Supplied text:
+ + +
Think of PerfMon as a wide-angle lens looking at a very large picture, the very large picture being all the performance data available in Windows NT. You can bring many things into focus with the lens, and you can look at a large number of things. Some things you can even get a fairly close look at. If, however, you really need to zoom in on one specific detail, you probably need to switch to a macro zoom lens. In that case, PerfMon might not be the right tool to use.
So although PerfMon isn't everything to everyone, chances are it will be enough to at least point you in the right direction for what to do next. And for most monitoring tasks, it will be all you need. I know it works that way for me.
The first thing to understand about PerfMon is that it relays data to you in an orderly fashion. Because you can monitor so much information in a Windows NT system, it must have some structure; otherwise, you could never get through it all.
The highest-level item on which Windows NT reports performance is called an object, and objects are organized into counters. The counters actually convey the performance of a particular part of an object.
+ + +
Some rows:
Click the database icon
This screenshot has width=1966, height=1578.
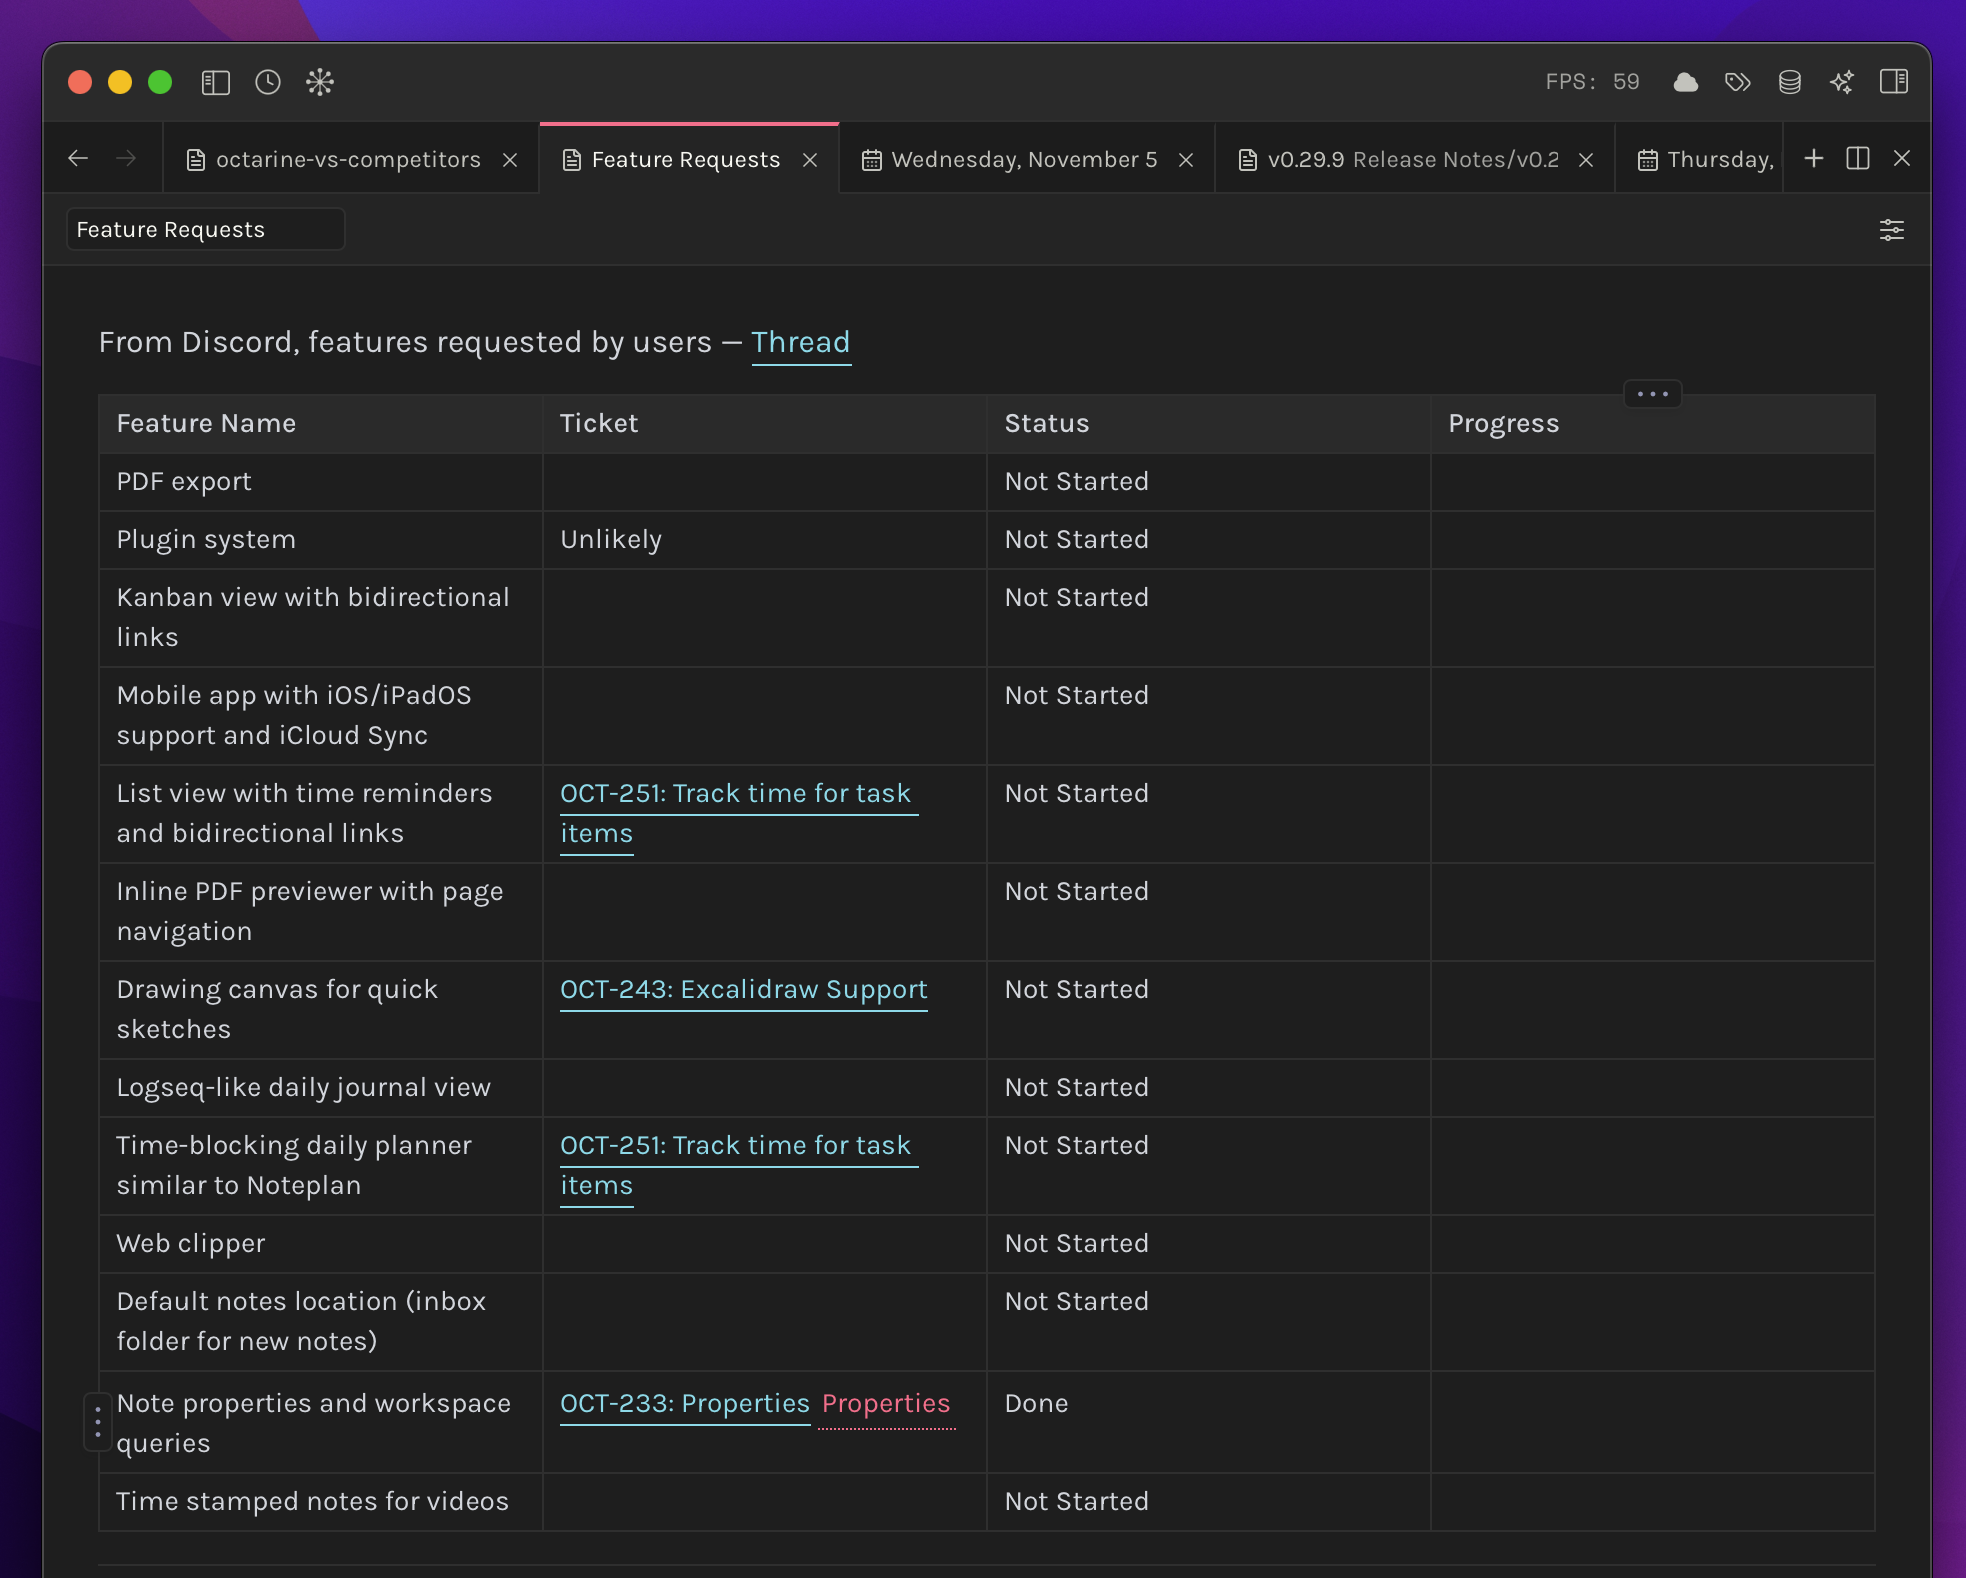click(x=1790, y=82)
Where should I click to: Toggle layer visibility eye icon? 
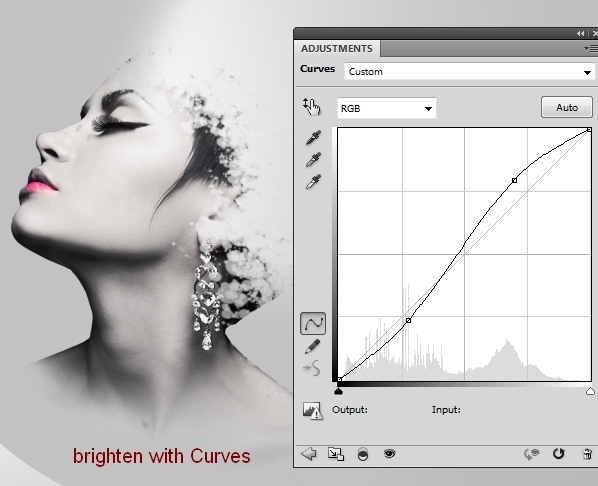(x=389, y=454)
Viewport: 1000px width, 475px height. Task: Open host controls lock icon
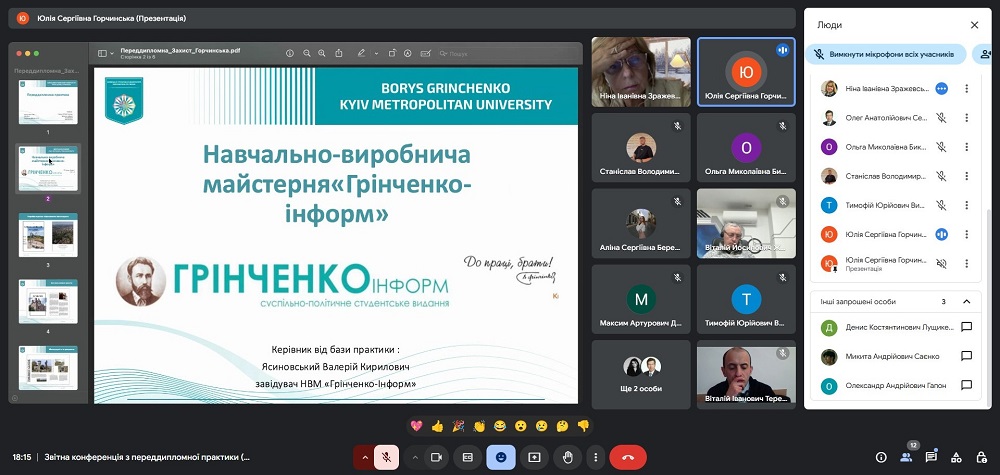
+ + +
Stated exercise 1: In the PerfMon passage, what is the highest-level item on which Windows NT reports performance called?
Stated exercise 2: Please carry on the PerfMon passage from its final sentence.

Exercise answer 1: An object.

Exercise answer 2:
In fact, in its architecture, Windows NT is composed of many objects that represent system resources such as processes, physical devices, and memory. So, when you use PerfMon monitor performance in a Windows NT system, you are monitoring the behavior of its objects. Figure 21.1 shows a PerfMon screen with a counter of an object's Processor, System, Thread, and Memory displayed.
Figure 21.1. Monitoring multiple counters and multiple objects is simple using PerfMon.
Table 21.1 shows some of the objects you find in Windows NT.
Object |
Contains Counters For |
Browser
|
NT network browser information
|
Cache
|
NT system cache information
|
Logical Disk
|
All logical disks in the system
|
Memory
|
System memory information
|
Objects
|
The quantity of high-level system objects such as processes, threads, semaphores, and so on
|
Paging File
|
NT page file(s)
|
Physical Disk
|
All physical disks in the system
|
Process
|
Active processes in the system; similar to Thread object
|
Processor
|
System processor(s)
|
Server
|
Miscellaneous server-related information about the system
|
System
|
Miscellaneous system-wide counters
|
Thread
|
All active threads in the system; similar to Process object |
Your system probably has the objects listed in Table 21.1, plus some others, depending on what software components have been installed. If you install TCP/IP, for example, TCP, IP, and UDP objects are available to monitor.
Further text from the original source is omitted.